MA: Writing is where it all begins. Writing, for me, is like hacking into virtual space and shaping the world I live in. It can even be prophetic, as Burroughs says. Not in the sense of writing down "I will win the Lotto tomorrow" and then it happens (although that’s cool too — drinks are on me!). Rather, by intuitively tapping into the creative unconscious, one can oftentimes reveal an image of themselves in the world that they may have never visualized before. I can do this by writing. Others draw, or paint, or play sax.

Look at my character in GRAMMATRON, Abe Golam. GTRON turned ten years old this past June. I wrote it as a multimedia hypertext in 1993-1997. The story of GTRON takes place way in the future and is partly about a cyborg-narrator (Golam) who was once part of a net art scene that collectively hacked itself into the mainstream art world and changed art history. But this was 1993, before anyone really had a clue that that would actually happen six or seven years later (I’m still waiting for the film "2000: The Year Net Art Broke"). Abe Golam, it ends up, was the first net artist, albeit a fictionalized version of one that precedes what we now know of as the early history of net art.

Of course, in my current Foreign Film Series, writing is still at the core of my project as the narrative is driven by the subtitles which reveal the disappearing persona (protagonist) who hovers over the scene. For example, in the first film, "My Autoerotic Muse," this invisible protagonist obsesses over the web cam performance of a very well-to-do European writer who lives on Central Park West and uses her web cam performance as source material for her research. This is all revealed in the subtitles, even though we spend long moments throughout the film looking at her web cam image ourselves.

RS: You also have a background in filmmaking. Could you talk about your use of (moving and still) image and text?

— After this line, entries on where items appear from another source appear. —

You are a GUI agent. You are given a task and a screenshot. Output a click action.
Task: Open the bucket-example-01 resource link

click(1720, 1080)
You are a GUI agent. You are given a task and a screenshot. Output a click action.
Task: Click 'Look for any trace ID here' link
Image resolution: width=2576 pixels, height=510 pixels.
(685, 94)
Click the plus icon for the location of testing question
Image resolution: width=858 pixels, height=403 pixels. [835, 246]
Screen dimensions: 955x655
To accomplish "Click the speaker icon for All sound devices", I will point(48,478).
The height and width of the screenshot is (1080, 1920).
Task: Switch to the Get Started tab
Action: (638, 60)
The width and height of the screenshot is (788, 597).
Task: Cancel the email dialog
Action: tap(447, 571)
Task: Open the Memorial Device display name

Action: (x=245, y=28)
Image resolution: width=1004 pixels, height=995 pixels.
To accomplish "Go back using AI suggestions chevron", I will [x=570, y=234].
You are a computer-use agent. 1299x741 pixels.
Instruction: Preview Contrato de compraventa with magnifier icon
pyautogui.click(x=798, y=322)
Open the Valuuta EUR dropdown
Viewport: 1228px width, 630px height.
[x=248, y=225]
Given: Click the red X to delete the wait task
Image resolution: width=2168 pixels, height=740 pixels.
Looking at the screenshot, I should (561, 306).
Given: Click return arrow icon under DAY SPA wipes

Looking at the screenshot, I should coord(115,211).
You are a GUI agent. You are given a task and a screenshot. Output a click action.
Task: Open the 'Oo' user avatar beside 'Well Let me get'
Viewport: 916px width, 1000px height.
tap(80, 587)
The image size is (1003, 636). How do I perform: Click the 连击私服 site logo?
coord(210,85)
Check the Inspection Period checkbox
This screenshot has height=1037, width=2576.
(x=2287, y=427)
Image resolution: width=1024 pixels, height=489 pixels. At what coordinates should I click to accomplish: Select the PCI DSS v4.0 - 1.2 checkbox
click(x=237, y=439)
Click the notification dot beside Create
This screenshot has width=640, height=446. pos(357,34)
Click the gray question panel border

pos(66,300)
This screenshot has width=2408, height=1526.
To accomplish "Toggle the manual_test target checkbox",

MA: As an undergraduate, I studied with Alain Robbe-Grillet, a major figure in the French Nouveau Roman literary movement and who also was then securing his reputation as an experimental filmmaker. He wrote very erotic books, was the principal collaborator on Resnais' Last Year at Marienbad, touched off a wave of artist-generated theory, and his own films, like Glissements Progressifs du Plaisir, were very influential on my impressionable mind back then. At 19, I decided that I would leave the University of Florida, where I was studying creative writing and literature at the time, and move to L.A. to study film at UCLA so that I too could make my erotic art films. Very naive, yes? But I learned a lot while at UCLA and made some life-long friends including Nile Southern who has helped me direct the cinematography on the Muse film. It took me 25 years, but now I am making my foreign art films, although not as movies per se, rather, I see them as unique works of moving visual art that are adapting to the changes taking place in network culture. Most people who will be reading this interview know exactly what I am talking about, that is, what is the difference between cinema, digital narrative, net art, video art, VJing, and mobile blogging? Recognizing the differences while simultaneously blurring them into a hybridized art practice that I call "postproduction art" is where a lot of contemporary art and writing is shifting to these days. I have been working in all of these areas for the last 25 years and yes, there's a difference in technology and even methodology between the genres and formats, but going back to your previous question, I am able to shift between these media and mediums quite fluidly because at root, I approach them as a writer, a hacker, a semiotic codeworker.